_WHAT YOU NEED TO DO_
Copy the rows below word for word, beginning at the line containing "Task: Click the Bredde åpen ende label" and continuing through the line containing "pyautogui.click(x=33, y=52)". Omit the pictures from your copy.

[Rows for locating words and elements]
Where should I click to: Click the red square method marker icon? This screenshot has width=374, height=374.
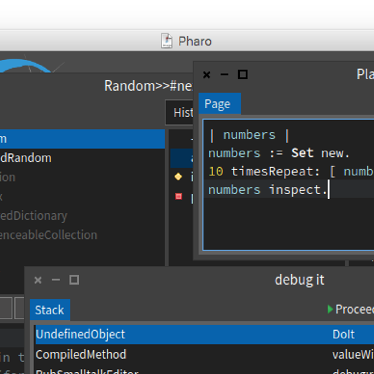click(x=178, y=197)
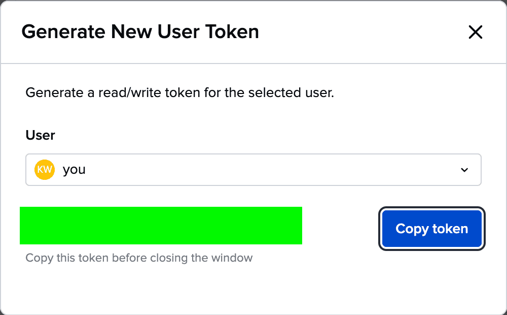Select the 'you' user entry
Screen dimensions: 507x315
(x=74, y=170)

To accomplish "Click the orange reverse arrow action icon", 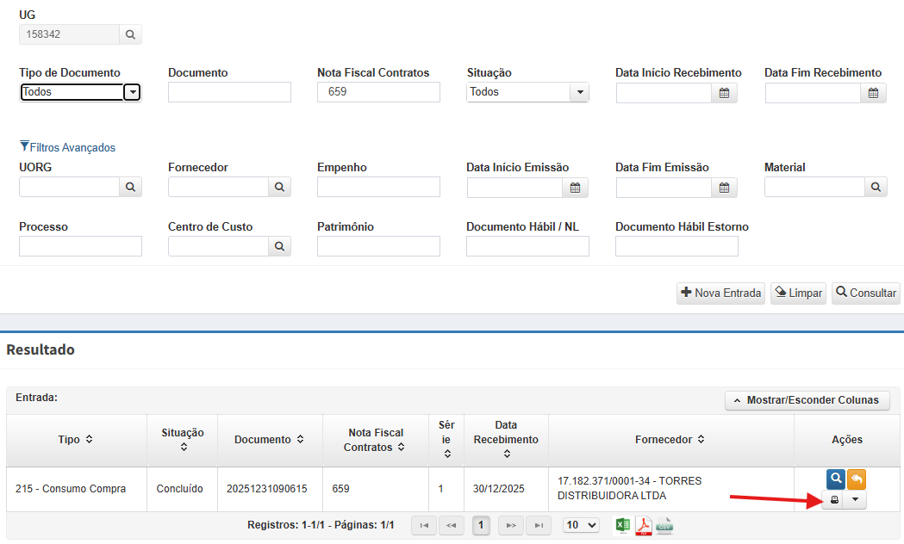I will [856, 479].
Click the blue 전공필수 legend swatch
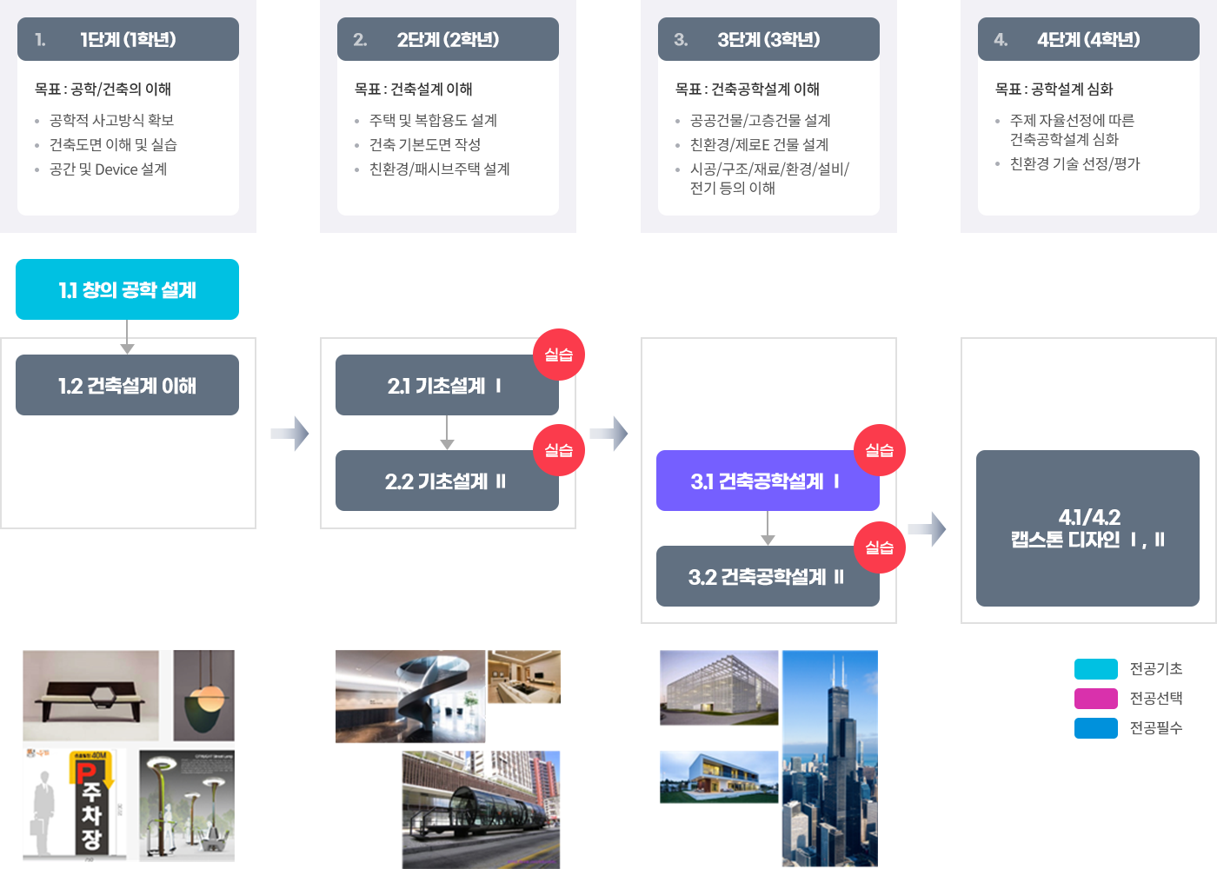1217x869 pixels. click(x=1095, y=728)
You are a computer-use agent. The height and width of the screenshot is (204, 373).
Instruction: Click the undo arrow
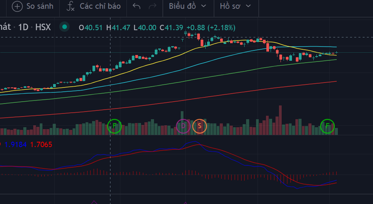(136, 6)
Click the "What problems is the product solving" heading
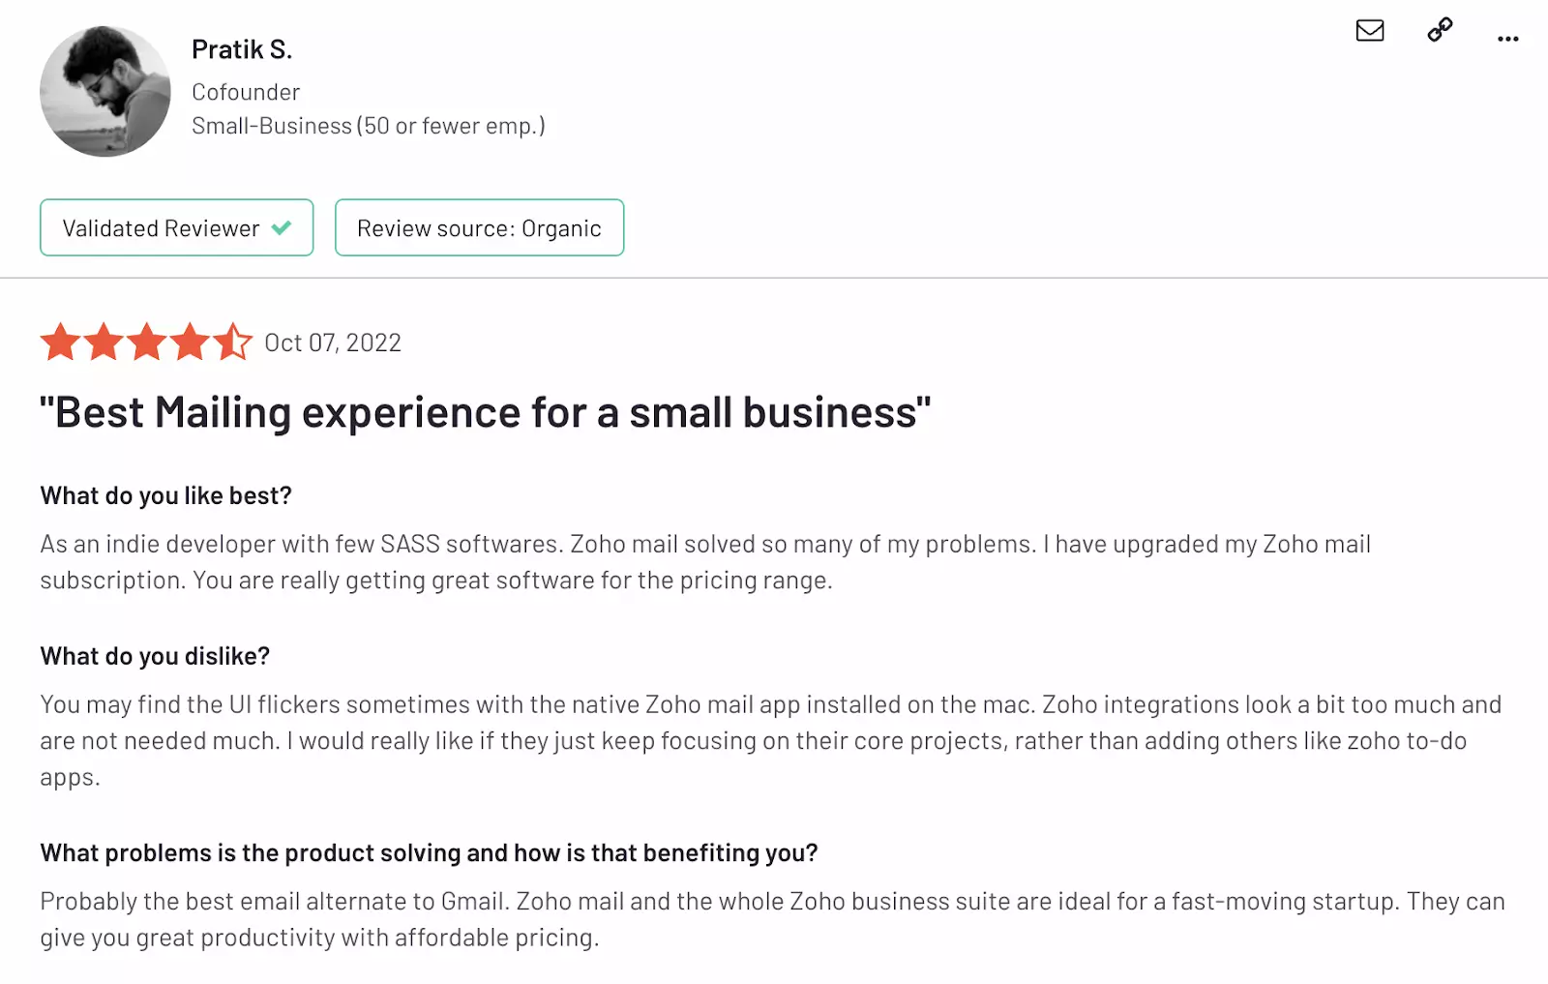The width and height of the screenshot is (1548, 984). tap(429, 853)
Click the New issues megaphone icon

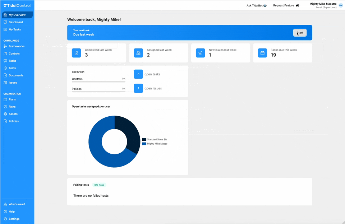200,52
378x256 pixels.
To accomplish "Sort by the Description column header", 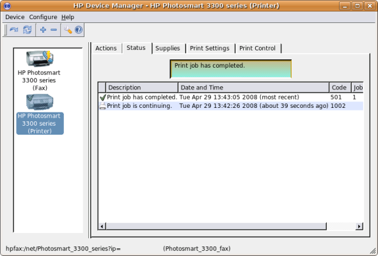I will 142,87.
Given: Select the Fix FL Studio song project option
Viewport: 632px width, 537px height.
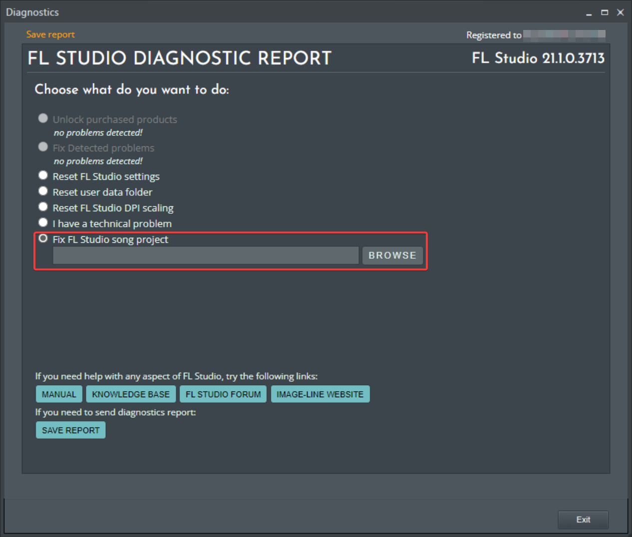Looking at the screenshot, I should [x=43, y=238].
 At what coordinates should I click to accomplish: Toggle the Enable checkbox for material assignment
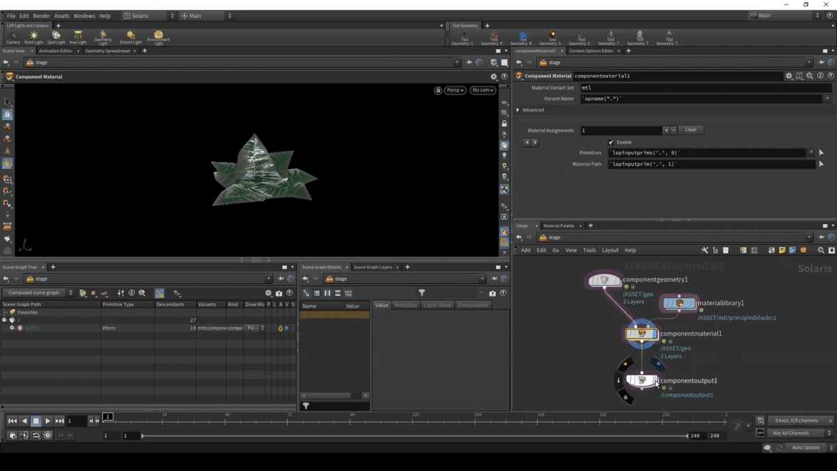coord(611,142)
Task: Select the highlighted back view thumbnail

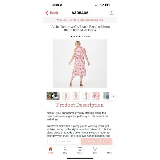Action: (76, 96)
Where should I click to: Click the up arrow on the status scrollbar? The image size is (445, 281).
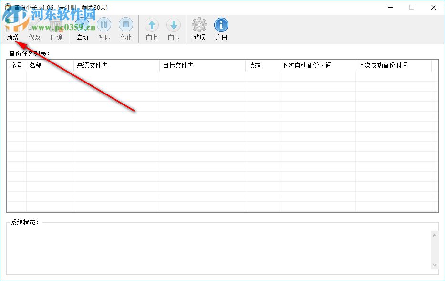pos(435,234)
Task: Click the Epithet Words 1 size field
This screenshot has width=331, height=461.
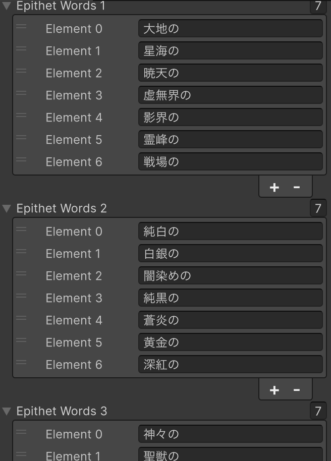Action: [x=317, y=6]
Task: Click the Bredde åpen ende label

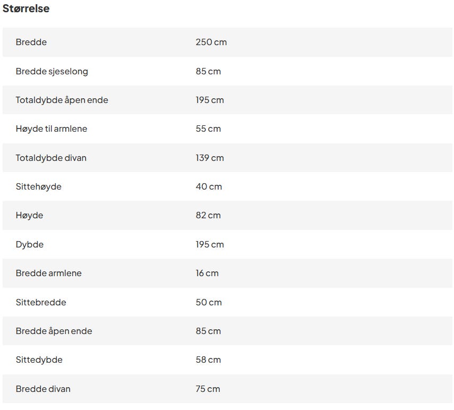Action: coord(54,331)
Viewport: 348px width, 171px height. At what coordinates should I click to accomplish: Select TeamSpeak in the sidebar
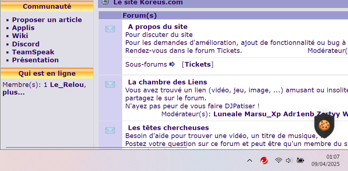pyautogui.click(x=33, y=52)
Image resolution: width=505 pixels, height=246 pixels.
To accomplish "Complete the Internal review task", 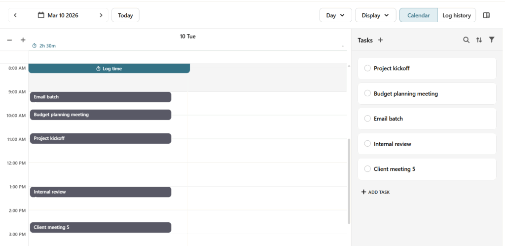I will (x=367, y=144).
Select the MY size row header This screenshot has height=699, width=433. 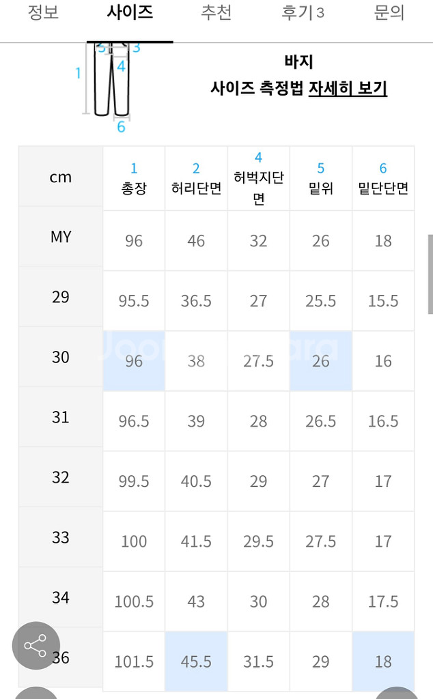click(x=61, y=237)
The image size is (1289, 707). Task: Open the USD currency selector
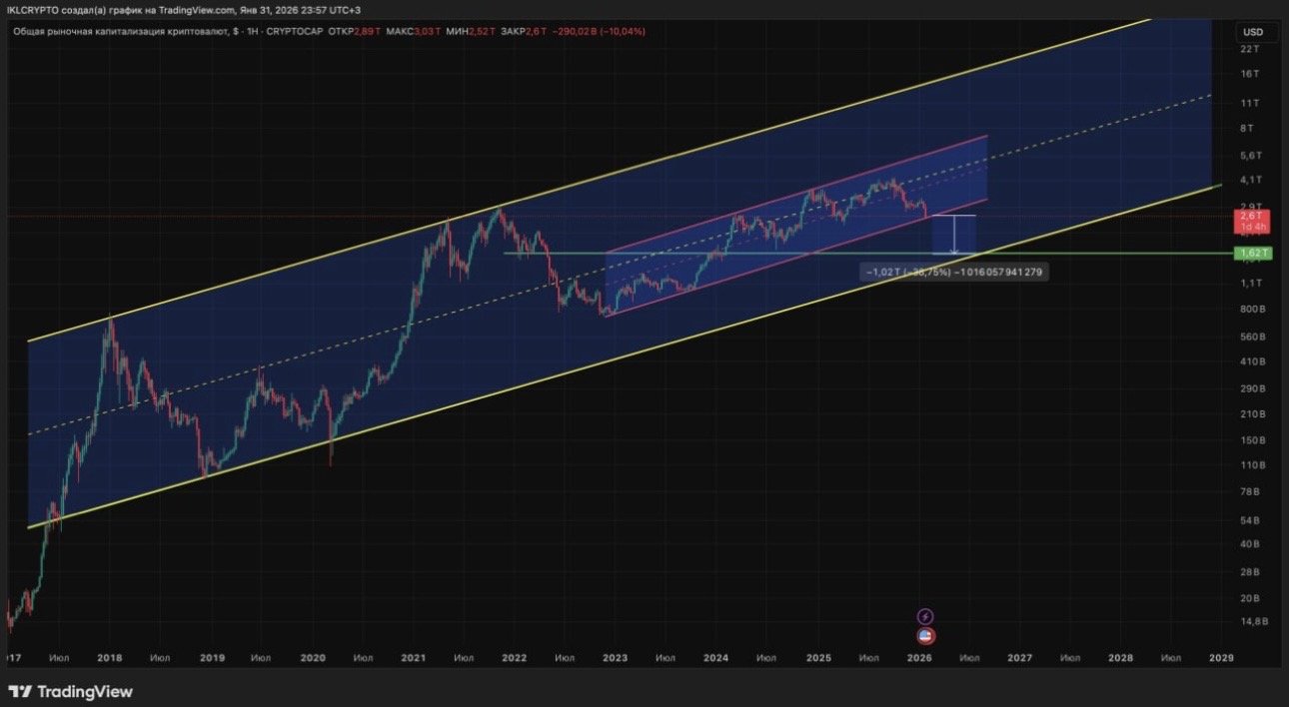pyautogui.click(x=1252, y=32)
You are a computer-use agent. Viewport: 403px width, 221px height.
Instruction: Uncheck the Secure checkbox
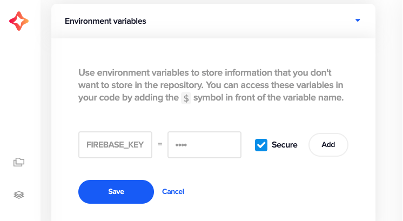pyautogui.click(x=261, y=145)
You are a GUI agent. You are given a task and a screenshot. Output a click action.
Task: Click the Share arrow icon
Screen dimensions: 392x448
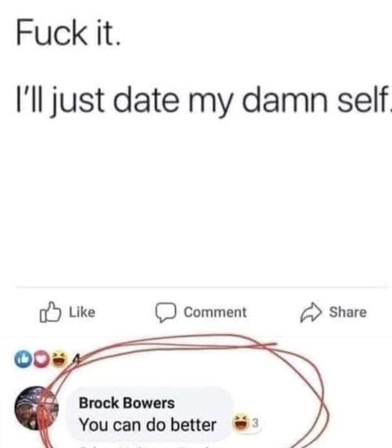pos(311,312)
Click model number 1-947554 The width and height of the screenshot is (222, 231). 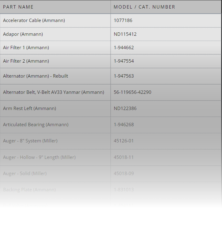pos(124,61)
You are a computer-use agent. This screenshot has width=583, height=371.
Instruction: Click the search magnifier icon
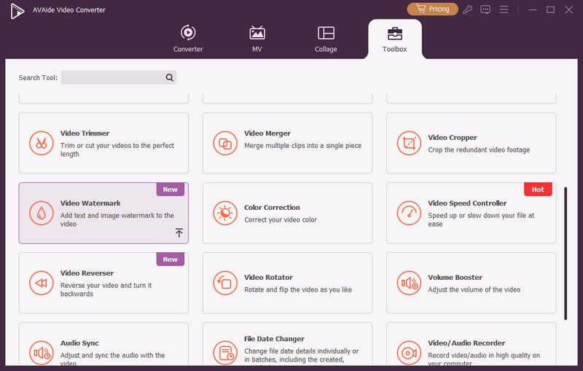pyautogui.click(x=169, y=77)
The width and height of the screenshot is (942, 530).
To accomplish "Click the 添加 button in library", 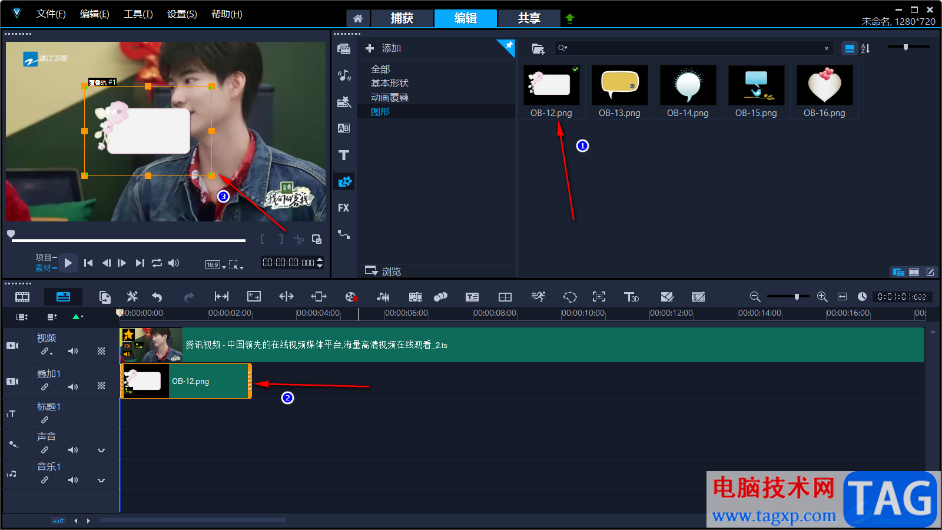I will (383, 48).
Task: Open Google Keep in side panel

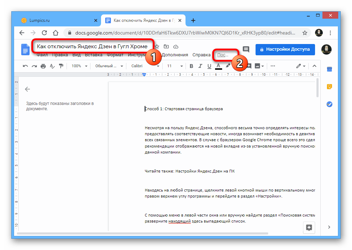Action: 329,87
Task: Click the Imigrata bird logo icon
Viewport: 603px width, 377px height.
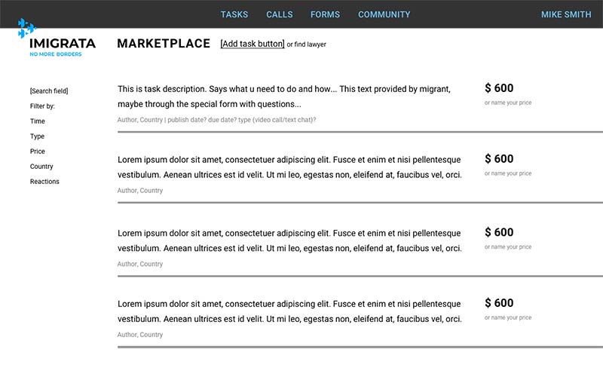Action: tap(27, 28)
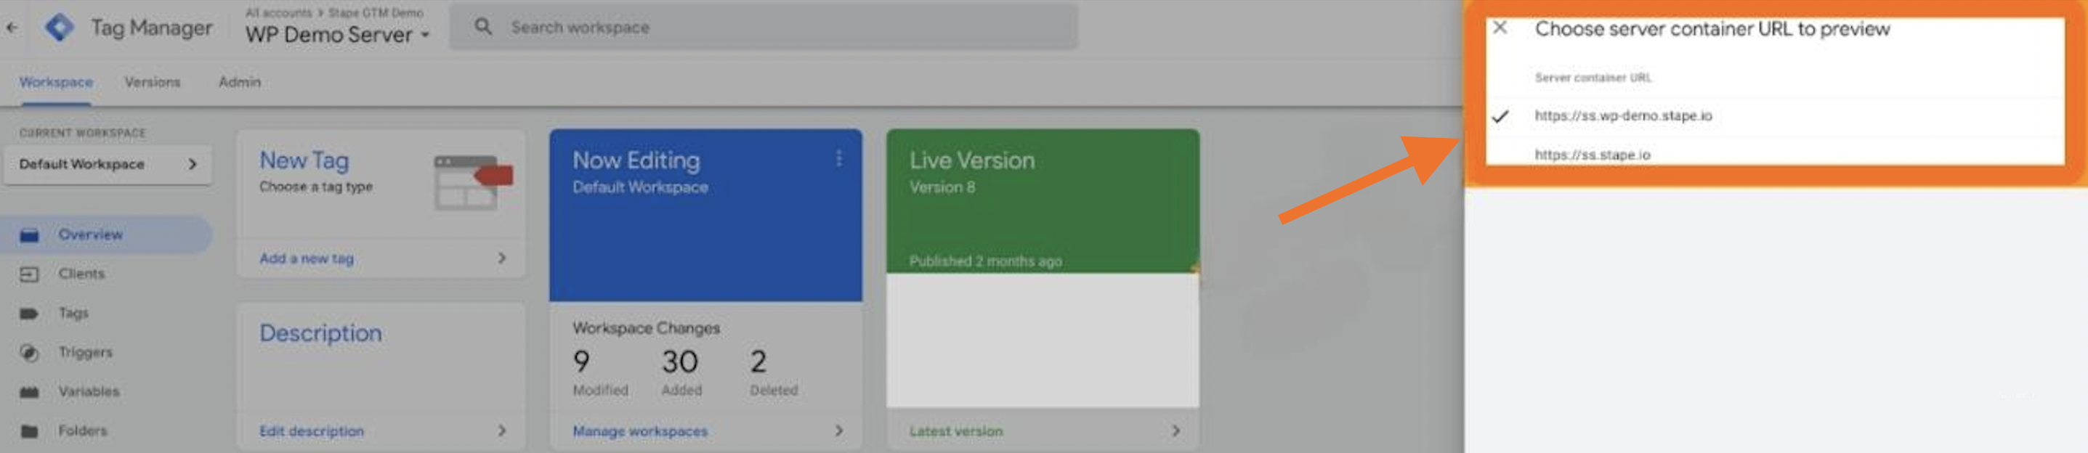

_TASK RESPONSE_
Task: Click the Bredde åpen ende label

Action: coord(54,331)
Viewport: 348px width, 171px height. At what coordinates should I click to accomplish: Select TeamSpeak in the sidebar
pyautogui.click(x=33, y=52)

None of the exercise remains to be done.